RBA accepts higher unemployment over fears of housing bubble

But further rate cuts would be on the agenda only if the jobs market deteriorated.


The governor said while lower rates would likely lead to a drop in unemployment, a lower Australian dollar, push inflation back towards the RBA’s target band at a faster rate and add to upward pressure on wages, there were risks.

The biggest was if people decided to take on more borrowing, that would likely put upward pressure on a housing market already seeing a strong lift in prices since the RBA started cutting rates.

“Would we enhance the medium-term outcomes for the Australian economy by lower interest rates today? I think in the short term we’d be probably a bit better off,” he said.

“Over the next five or 10 years would we be better off today if the main effect is we encourage people to borrow more?

“Lower interest rates could encourage more borrowing by households eager to buy residential property at a time when housing debt is already quite high and there is already a strong upswing in housing prices in place. If so, this could increase the risk of problems down the track.”

His comments came as the bank released its quarterly outlook on the national economy, which showed small downgrades for the next few months, partly driven by the impact of the bushfires and coronavirus outbreak.

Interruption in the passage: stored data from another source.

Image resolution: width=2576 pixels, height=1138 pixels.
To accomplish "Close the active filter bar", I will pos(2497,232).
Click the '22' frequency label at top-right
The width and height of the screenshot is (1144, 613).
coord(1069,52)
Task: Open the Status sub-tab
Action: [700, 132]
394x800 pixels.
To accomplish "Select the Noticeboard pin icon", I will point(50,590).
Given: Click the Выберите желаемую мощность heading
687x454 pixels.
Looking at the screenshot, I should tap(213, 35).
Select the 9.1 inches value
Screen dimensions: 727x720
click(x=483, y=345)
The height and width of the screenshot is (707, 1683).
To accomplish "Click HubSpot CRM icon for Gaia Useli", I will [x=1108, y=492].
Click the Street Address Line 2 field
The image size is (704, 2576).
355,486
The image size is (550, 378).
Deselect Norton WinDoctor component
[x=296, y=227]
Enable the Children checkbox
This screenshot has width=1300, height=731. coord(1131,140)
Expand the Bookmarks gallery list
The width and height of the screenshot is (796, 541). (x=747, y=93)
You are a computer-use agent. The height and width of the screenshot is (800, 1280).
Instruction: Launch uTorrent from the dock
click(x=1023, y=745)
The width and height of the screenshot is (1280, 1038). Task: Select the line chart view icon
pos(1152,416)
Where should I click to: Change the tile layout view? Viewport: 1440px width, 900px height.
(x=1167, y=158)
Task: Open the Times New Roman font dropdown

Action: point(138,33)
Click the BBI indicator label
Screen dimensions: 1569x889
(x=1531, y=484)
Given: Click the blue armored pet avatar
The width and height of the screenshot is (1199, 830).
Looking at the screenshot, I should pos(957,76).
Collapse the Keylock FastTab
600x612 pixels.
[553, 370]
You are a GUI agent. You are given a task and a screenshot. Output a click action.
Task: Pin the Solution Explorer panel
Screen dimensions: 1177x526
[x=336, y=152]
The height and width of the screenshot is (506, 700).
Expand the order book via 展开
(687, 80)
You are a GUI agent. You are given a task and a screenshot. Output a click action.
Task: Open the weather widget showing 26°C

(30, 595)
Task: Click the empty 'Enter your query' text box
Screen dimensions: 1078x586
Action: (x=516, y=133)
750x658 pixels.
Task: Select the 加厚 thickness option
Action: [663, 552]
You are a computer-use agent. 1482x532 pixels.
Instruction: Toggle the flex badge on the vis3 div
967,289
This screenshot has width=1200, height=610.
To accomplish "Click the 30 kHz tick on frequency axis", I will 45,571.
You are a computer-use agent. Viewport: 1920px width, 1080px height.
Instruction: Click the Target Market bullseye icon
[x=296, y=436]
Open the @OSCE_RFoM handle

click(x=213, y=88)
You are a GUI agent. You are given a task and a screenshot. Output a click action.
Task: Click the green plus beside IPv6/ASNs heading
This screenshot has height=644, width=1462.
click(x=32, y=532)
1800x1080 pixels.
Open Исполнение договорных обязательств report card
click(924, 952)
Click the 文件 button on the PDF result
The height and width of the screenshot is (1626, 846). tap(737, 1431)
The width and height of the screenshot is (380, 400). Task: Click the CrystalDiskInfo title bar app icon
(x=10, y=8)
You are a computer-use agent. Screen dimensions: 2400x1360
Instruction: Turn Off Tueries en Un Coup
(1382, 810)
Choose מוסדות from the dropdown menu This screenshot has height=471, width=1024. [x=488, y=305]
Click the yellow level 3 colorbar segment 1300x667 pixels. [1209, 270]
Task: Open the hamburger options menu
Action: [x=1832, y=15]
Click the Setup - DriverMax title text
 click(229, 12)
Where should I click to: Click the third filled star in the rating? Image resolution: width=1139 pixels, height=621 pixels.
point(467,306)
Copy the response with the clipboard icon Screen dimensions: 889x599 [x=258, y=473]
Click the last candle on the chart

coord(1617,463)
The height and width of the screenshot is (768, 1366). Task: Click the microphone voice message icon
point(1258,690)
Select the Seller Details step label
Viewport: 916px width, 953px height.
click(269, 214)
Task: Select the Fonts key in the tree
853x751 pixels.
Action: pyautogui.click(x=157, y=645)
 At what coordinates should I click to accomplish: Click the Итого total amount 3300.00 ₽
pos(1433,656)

Household consumption is now tipped to grow by just 2 per cent this year. In its November forecasts, the bank was tipping 2.4 per cent.

The RBA revealed it now expects wages to grow by 2.3 per cent over the next year and then slow a little to 2.2 per cent by the end of the 2021-22 financial year.


The federal government was forced to downgrade its own wage growth forecasts in its mid-year budget update in a move that contributed to a $32.6 billion write-down in revenues over the forward estimates.

The budget is predicated on wages growth reaching 3 per cent by 2022-23 but the RBA believes that is highly unlikely.

Dr Lowe said he did not see Australia achieving a 3 per cent wage growth rate “any time soon”.

NAB senior analyst Kieran Davies said it appeared Dr Lowe was concerned that further falls in interest rates could be a risk to the nation’s financial stability.

“He is concerned that lowering rates might lead to a pick-up in already high household debt, creating a longer-term vulnerability for the economy,” he said.

Senior Commonwealth Bank economist Kristina Clifton said despite the bank’s worries about taking interest rates down further, it was likely to be pressed into action due to general weakness across the economy.

“Without help from other policy arms, which isn’t looking likely at this stage, we are likely to need more policy stimulus for the RBA to meet their objectives,” she said.